**やること**
元の文章から、「その理由についてみんなで話し」を含む言葉で始まり「性について持論を述べました。」で終わる部分を、一字も変えずに抜き出してください。
### 元の文章
私は産業カウンセラーの資格を持ちながら、ひきこもりの支援やカウンセリング事業を個人で営んでいますが、昨日は産業カウンセラーの有志の人たちが集まる交流会に参加しました。
産業カウンセラーとは、働く人とその組織、家族を心理支援するために、養成講座でカウンセリングの理論や傾聴の技法を専門的に学び、身につけた人たちです。
資格保有者の中には、産業カウンセラーを職務として活動している人もいれば、カウンセリングの勉強はしたけれど、実践ではなかなかカウンセリングをおこなう機会を持っていない方もいます。
この交流会では、カウンセリングで誰をどう支えるのか、今どんな活動をしていて、これからどうしていきたいのか、参加者が輪になって自由に語り合いました。
私がとても耳にのこり、あらためて考えるきっかけになったのが、傾聴とカウンセリングはどう違うのか、医療との関係、そして対価をいただくためのカウンセリングとはどういうものなのか?といったテーマです。
傾聴ボランティアや無料の電話相談などは社会に広まってはきているけれど、有料でおこなうカウンセリングのサービスは、この日本に広まっているとはまだまだとてもいえません。
カウンセリングや傾聴を勉強したいという人たちは少なからずいるのに、カウンセリングのセッションを実践でおこなっていたり、心理カウンセラーとして独立して生計を立てている人は、この日本では非常に少ないのが現実だと思います。
それは何故なのでしょう?
その理由についてみんなで話し合いながら、あらためてじっくりと考える機会を得ました。
そして傾聴とカウンセリングの違い、カウンセリングのプロセスというものを具体的に明らかにしてみることで、有料でクライアントにカウンセリングを提供する意味、カウンセリングの利用価値というものが見えてくるように思いました。
私はこの社会におけるカウンセリングの意義、可能性ということにも思いを馳せ、医療との関連性について持論を述べました。
心身に不調を感じたり問題を抱えると、まずは医療、診察につながる人がほとんどで、その手前で心理カウンセリングを身近に活用する、病気を発症する前にカウンセリングを利用する、という人は極めて少ないのではと思います。
カウンセリングという心理サービスがこの日本にもっと身近に広まっていけば、健康の維持、疾患の予防にもつながり、医療を受診する人が今よりも減って、結果として医療費の削減にもつながっていくのではないか。しかし、もし受診件数が減っていくとすると、そうなったら大変困る人たちがいるのではないか。そのような趣旨の発言をしました。
交流会の終わりには、養成講座の時と同じように、今日の会をふり返るまとめの時間がありました。
私はカウンセリングをおこなう目的として、誰もが幸せを感じて豊かに生きていくため、そのためにカウンセリングが身近に利用される社会、という言葉で締めくくりました。
カウンセリングは万能ではないけれど、その質を高めるために研鑽を続け、カウンセリングの持つ可能性を信じて行動していきたいと思います。
産業カウンセラーという仲間同士の語らいの時間はとても豊かで楽しく、活動を続けていく上でのさまざまなヒントと視点をもらいました。
このような場をこれからも大切にしていきたいとしみじみ思う文化の日でした。
######
### データ抜粋
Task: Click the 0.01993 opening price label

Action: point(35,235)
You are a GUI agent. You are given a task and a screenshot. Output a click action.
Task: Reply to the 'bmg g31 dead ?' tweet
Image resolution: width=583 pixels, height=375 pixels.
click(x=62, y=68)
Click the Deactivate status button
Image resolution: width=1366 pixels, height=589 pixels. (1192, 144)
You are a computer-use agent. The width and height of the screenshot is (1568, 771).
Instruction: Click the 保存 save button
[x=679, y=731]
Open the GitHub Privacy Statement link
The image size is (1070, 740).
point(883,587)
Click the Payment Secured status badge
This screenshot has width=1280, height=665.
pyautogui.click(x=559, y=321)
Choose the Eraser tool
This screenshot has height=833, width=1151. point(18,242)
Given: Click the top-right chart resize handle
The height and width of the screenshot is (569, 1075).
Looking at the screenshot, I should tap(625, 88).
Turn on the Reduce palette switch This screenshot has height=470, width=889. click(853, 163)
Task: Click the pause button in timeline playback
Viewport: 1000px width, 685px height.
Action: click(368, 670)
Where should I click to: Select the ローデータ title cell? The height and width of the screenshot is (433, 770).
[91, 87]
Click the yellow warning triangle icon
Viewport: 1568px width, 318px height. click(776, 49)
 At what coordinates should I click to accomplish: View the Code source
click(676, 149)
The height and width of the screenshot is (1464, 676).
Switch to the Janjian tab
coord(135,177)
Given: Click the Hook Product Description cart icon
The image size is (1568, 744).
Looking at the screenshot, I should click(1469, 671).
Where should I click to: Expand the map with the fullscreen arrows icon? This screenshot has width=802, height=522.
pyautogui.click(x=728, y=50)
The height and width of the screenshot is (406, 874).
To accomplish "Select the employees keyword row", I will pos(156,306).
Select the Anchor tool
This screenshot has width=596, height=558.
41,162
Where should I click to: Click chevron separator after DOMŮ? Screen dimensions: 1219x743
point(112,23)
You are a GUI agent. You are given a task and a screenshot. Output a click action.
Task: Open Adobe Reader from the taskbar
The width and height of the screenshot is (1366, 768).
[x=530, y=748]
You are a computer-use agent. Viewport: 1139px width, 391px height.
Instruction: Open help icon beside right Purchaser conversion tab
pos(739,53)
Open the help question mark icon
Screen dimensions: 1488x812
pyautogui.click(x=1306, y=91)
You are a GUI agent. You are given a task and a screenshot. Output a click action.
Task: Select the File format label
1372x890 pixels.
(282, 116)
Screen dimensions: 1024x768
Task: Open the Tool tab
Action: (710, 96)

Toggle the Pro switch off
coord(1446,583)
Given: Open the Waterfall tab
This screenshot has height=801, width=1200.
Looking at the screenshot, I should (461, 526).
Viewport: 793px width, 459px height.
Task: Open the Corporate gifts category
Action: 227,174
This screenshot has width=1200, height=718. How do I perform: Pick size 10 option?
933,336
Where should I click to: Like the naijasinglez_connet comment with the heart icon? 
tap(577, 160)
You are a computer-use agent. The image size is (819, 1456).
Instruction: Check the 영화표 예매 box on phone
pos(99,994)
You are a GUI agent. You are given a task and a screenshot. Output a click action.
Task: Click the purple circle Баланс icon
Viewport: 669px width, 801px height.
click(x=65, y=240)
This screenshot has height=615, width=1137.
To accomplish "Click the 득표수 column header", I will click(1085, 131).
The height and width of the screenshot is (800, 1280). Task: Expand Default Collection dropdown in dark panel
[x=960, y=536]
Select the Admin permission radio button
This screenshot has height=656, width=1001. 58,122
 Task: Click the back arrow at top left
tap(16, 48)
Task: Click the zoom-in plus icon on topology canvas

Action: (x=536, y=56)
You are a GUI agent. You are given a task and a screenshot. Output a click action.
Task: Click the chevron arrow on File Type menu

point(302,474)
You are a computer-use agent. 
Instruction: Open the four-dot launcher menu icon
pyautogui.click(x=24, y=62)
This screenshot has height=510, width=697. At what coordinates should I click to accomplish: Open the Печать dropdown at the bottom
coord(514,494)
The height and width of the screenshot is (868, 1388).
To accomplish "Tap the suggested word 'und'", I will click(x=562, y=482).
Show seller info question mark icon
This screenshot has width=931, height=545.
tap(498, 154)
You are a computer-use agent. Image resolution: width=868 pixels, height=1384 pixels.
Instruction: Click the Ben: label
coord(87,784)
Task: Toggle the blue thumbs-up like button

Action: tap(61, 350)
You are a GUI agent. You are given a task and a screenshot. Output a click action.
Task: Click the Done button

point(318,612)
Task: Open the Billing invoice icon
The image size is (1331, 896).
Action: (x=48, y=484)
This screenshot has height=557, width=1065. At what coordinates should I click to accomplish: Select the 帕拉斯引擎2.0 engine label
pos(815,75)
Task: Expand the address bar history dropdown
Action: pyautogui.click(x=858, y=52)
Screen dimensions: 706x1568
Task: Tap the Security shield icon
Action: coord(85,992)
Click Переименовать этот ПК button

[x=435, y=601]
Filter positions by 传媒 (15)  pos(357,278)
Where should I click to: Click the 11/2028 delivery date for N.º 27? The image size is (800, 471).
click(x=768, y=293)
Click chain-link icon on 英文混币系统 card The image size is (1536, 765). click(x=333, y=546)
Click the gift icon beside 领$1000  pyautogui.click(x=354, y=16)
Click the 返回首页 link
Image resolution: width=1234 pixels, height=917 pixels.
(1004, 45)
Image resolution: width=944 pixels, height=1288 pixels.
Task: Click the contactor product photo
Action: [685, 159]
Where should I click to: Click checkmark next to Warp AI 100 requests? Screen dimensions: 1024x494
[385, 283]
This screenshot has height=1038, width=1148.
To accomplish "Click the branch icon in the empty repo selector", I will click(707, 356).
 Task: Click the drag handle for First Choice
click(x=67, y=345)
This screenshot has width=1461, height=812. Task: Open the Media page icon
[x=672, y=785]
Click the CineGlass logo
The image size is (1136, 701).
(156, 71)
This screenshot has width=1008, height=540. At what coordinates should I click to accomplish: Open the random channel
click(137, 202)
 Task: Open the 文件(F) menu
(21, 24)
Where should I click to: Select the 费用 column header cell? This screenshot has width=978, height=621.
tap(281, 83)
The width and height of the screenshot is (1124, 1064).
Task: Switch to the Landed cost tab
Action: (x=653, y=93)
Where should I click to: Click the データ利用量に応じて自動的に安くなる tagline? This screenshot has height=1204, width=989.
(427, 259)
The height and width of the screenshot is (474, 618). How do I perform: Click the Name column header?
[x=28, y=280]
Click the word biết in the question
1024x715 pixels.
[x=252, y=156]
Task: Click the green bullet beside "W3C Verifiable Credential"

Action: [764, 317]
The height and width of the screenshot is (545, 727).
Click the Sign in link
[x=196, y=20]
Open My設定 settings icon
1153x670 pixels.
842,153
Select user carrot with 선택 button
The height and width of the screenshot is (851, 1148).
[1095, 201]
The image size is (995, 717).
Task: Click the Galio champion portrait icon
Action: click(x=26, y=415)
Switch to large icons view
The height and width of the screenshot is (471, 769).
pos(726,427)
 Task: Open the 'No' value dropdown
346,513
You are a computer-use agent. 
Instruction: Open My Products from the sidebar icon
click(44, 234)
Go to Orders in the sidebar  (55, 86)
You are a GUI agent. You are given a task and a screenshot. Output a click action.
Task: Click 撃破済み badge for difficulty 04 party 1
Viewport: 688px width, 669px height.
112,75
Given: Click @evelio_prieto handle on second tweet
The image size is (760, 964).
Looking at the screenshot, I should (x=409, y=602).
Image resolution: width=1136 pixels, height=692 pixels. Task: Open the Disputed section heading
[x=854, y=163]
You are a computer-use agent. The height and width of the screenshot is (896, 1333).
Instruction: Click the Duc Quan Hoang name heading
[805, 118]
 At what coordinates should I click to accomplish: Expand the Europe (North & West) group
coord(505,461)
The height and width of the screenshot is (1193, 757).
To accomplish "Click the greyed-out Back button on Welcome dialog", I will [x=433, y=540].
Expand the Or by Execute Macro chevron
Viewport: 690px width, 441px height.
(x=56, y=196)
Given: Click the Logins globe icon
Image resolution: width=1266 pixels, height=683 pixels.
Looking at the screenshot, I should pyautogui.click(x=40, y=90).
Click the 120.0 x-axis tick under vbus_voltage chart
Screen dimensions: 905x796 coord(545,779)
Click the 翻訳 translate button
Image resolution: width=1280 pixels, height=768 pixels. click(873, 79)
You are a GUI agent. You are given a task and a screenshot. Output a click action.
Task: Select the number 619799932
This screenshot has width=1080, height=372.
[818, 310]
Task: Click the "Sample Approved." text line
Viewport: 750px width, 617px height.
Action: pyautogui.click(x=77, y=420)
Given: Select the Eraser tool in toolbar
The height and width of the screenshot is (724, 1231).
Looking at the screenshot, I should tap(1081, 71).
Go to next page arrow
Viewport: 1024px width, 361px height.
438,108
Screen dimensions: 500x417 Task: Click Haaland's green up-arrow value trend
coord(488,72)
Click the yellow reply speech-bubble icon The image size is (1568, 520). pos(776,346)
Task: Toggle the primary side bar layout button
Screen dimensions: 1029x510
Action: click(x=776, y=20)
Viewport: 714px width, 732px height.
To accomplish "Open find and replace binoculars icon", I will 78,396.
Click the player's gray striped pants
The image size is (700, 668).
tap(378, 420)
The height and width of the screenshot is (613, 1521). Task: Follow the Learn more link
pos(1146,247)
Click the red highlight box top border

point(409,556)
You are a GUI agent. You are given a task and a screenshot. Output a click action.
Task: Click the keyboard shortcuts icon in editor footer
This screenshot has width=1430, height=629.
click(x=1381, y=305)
######
**回答欄**
その理由についてみんなで話し合いながら、あらためてじっくりと考える機会を得ました。
そして傾聴とカウンセリングの違い、カウンセリングのプロセスというものを具体的に明らかにしてみることで、有料でクライアントにカウンセリングを提供する意味、カウンセリングの利用価値というものが見えてくるように思いました。
私はこの社会におけるカウンセリングの意義、可能性ということにも思いを馳せ、医療との関連性について持論を述べました。